Hope is Dope

After I drop the kids off at school, I'll call you and tell you something funny, my brain is still wired to share our inside jokes. The wave of grief and sadness locks on me like my seatbelt is tighter.

I used to fight it. Logic it away. Stay busy until I got tired, and I slept a LOT! Grief doesn't get tired, it’s always up for the fight. At all times of night.

Harvey Milk once said, “I know you can't live on hope alone; but without hope, life is not worth living.” That quote resonated with me the first time I heard it in high school.

My life began with humble beginnings. I worked to reach a different station in life, and I hope to continue growing and being the best father and human I can be.

At some point, in the middle of the cancer battle, hope became an enemy to me. I didn’t want to get my hopes up, in fear of being let down. The worst possible outcome happened to my wife, she passed before seeing our children grow up, but I wish now I had more hope in the immediate aftermath of her terminal diagnosis. The kids needed a more hopeful, happier environment, but I struggled to provide that.

But here's the thing, hope didn’t ask my grief for permission. It showed up. Seeing the innocence of the children, learning new things, and exploring new phases. These things happen whether you’re hopeful or not. Being hopeful, however, allows you to soak up the experience to the maximum.

I've had to ask myself a hard question every day: What will I let this loss cost me?

I already lost the love of my life and my partner, my other half. I refused to let it cost the kids their father, too, I made an intentional decision to suck up my sadness to be present with them. Don't hide emotions or act like they weren’t there, but be intentional with the time we spend.

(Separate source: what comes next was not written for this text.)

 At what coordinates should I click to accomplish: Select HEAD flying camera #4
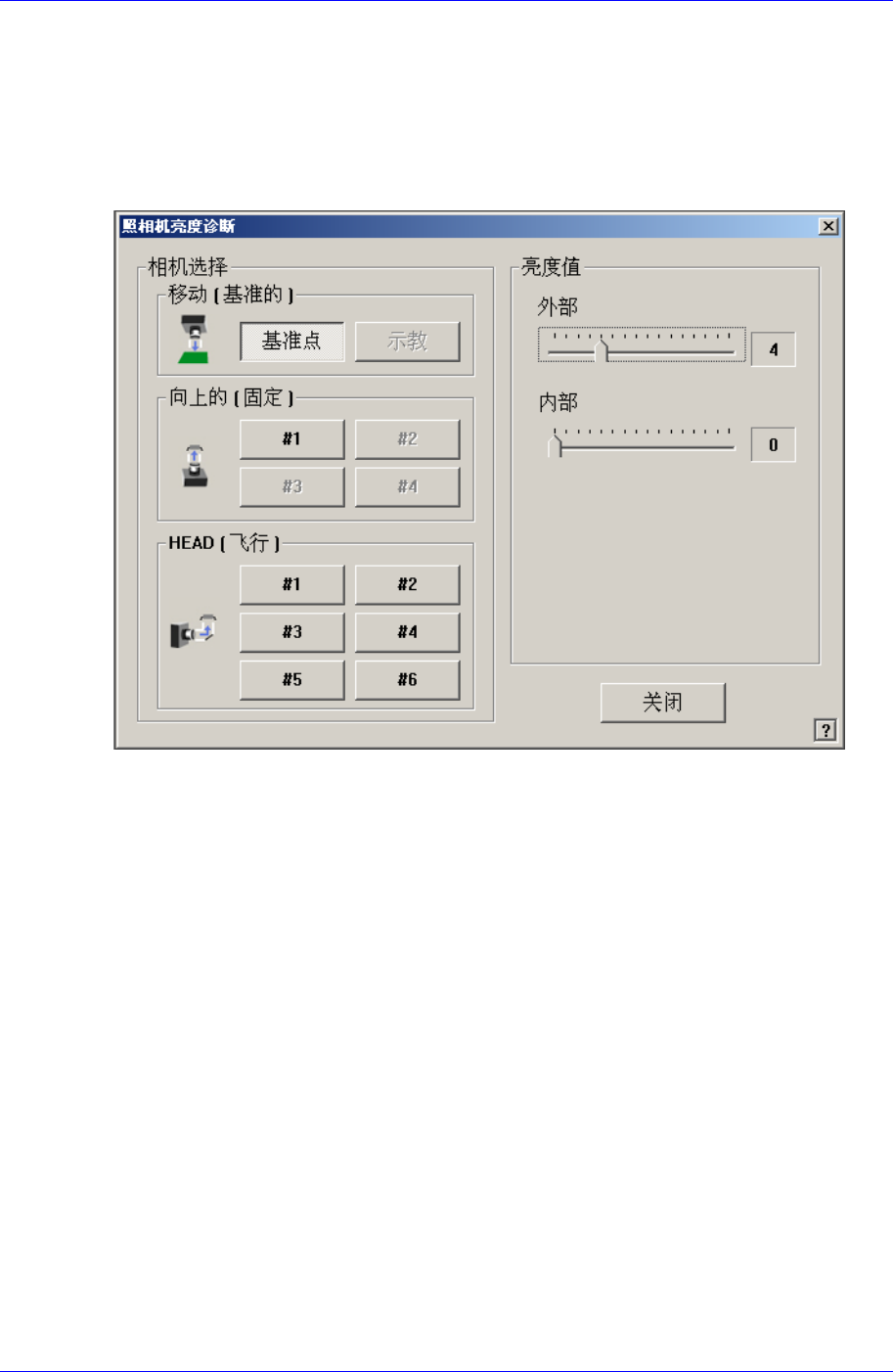(x=407, y=632)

Grief will shrink you if you let it, like Gollum, it whispers hauntingly. “Being happy is betrayal, hobbitses. Moving forward means leaving the precious behind.” That's not true. Carrying someone and moving forward aren't opposites.

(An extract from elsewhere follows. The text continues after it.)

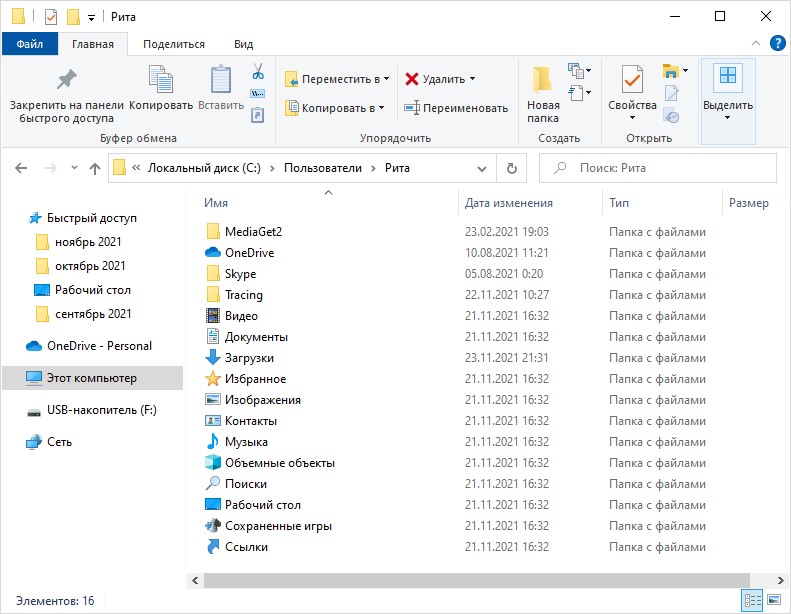Go up one folder level arrow
The height and width of the screenshot is (614, 791).
(x=95, y=169)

Hope isn't the absence of pain. It's the decision to see the beauty in life while acknowledging the ugly. I do not intend or proclaim that this is easy and you must live life blindly, I simply mean that hope is a better energy to carry around. Some days grief wins, our song comes on shuffle, I see your college bumper sticker on another car. That's fine.

But most days, I look at these kids and think this is what it's all about. This is why I'm here.

The joy has to outweigh the pain. Not because the pain isn't real. But because the pain and suffering aren’t better than the joy and hope.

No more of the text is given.